PIIE went on to argue that although there is a widespread belief that global recession resulting from the COVID-19 pandemic will weaken China’s exports of manufactured goods, such analyses overstate the importance of exports in China’s growth. Said PIIE, “…this argument fails to recognize that China is not the export-dependent economy it once was.” Merchandise exports as a share of GDP in 2019 were about half the level of 2008 on the eve of the last global financial crisis. In the wake of that crisis, global trade slowed compared with the prior decade, but China’s economic growth continued to be relatively robust.

“While the weakening global economy will constitute a headwind, the pace of China’s domestic demand is likely to be the most important factor determining the pace of recovery of China’s manufacturing sector.”

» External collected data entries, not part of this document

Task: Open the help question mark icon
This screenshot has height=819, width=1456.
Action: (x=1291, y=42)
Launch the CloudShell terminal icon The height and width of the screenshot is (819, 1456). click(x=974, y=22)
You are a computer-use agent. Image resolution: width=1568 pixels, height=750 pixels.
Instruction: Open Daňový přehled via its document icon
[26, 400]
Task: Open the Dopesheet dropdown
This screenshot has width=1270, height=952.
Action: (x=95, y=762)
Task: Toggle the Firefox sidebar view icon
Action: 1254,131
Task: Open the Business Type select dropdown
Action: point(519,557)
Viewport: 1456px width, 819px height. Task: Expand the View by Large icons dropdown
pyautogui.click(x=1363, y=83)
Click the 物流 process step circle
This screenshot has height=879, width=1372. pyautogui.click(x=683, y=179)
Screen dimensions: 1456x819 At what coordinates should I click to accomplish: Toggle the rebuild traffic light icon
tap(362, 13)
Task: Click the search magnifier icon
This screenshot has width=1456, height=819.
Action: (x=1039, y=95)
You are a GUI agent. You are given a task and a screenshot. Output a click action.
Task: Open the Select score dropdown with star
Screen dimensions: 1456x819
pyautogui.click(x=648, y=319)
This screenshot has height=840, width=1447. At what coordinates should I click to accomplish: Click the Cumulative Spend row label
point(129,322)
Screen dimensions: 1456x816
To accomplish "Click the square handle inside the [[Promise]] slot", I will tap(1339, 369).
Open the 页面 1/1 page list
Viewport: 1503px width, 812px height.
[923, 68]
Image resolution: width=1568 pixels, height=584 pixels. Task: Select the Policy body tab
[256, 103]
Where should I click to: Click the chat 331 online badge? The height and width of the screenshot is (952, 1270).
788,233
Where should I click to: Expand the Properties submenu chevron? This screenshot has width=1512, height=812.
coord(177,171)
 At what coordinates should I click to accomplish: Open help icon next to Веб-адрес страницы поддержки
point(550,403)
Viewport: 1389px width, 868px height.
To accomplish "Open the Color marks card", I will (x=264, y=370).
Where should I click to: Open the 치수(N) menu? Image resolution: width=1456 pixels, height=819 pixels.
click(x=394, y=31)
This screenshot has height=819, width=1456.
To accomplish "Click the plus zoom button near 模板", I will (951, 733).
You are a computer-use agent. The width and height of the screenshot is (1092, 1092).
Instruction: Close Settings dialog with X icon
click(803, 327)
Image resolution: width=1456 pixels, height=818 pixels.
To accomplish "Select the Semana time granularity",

Upbeat figures on the return to work

Bloomberg Economics estimates that most of China was 90-95% back to work by the end of the first week in April, noting pick-ups in the steel market, construction activity and crude processing**. Oil refineries, as well as coal-fired power plants, were nearing last year’s operating rates, while metals stockpiles had shrunk from record or near-record levels, following a three-month cycle of collapse and recovery.

Throughput at state-owned oil producers and independent refiners was likely to rise to 13 million barrels a day in April, from 12 million in March, according to senior officials at the nation’s top processors. That’s nearing the 13.4 million barrels a day averaged over last year.

State-owned giants such as Sinopec, reported Bloomberg, were preparing to restore more capacity as the central government pushes for a recovery in industrial activity to shore up economic growth, while some idled private oil refiners, known as “teapots”, would resume processing in April.

China’s drivers have returned to the roads in greater numbers than this time last year, on the understanding that social distancing encourages more people to use their own cars instead of public transportation, according to BloombergNEF. However, drivers appear to be avoiding non-essential journeys, as evidenced by TomTom Traffic Index congestion data.

Semiconductors: SMIC drives 14 nanometers and below

Traditionally, China has been dangerously reliant on chip imports to bulk up its domestic semiconductor production. In March, EE Times published an intriguing story that the country’s leading foundry, SMIC, was not only baking chips at the 14-nanometer process node but preparing to put an edge on that with what it calls “N+1” process technology***. This is an interesting example of how a combination of the US-China trade dispute and the COVID-19 pandemic has obviously spurred a determination to forge a more self-reliant and globally competitive industry.

A company spokesperson explained that N+1 technology improves performance by 20%, reduces power consumption by 57% and cuts the logic area by 63%. The end result: the entire SOC (system-on-chip) area can be reduced by 55%. These tantalizing figures suggest – and in particular the hugely impressive drop in power draw – that ultra-mobile devices in the consumer sector might be one target market.

This is not a miraculous leap direct to 7nm, which would place SMIC on a par with undisputed leaders such as TSMC and Samsung, but it is pushing the global envelope in a complex and increasingly challenging industry.